Так вот. После зычного приказа «Орудия к бою!» все, разморенные от жары и долгого стояния в строю, бодро бросились расчехлять многотонные пушки и производить прочие манипуляции с орудиями.
Конечно же, все делалось под неизменный аккомпанемент пятиэтажного мата. А как еще сдвинуть опорные стойки и, тем более, вбить в каменисто-глинистый грунт «фиксирующий клин» (кажется, так те штуки назывались)?
Вдруг майор резкой командой «Отставить! Всем в строй!» прервал наши предбоевые операции.

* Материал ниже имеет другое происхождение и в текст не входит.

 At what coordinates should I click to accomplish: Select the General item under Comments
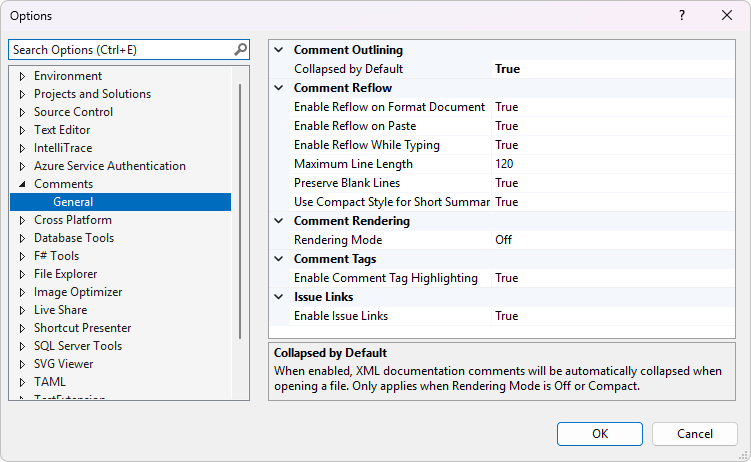(73, 202)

Как только мы выстроились повзводно, Крышин произнес речь с такой горечью и сарказмом, что я испытал (а, судя по последовавшей чуть позже реакции роты, и многие мои однокурсники тоже) по-юношески искреннее смущение и даже угрызения совести:
– Как вам не стыдно, курсанты! Вы завтрашние преподаватели, офицеры. И как последние блатные выражаетесь! Интеллигенция…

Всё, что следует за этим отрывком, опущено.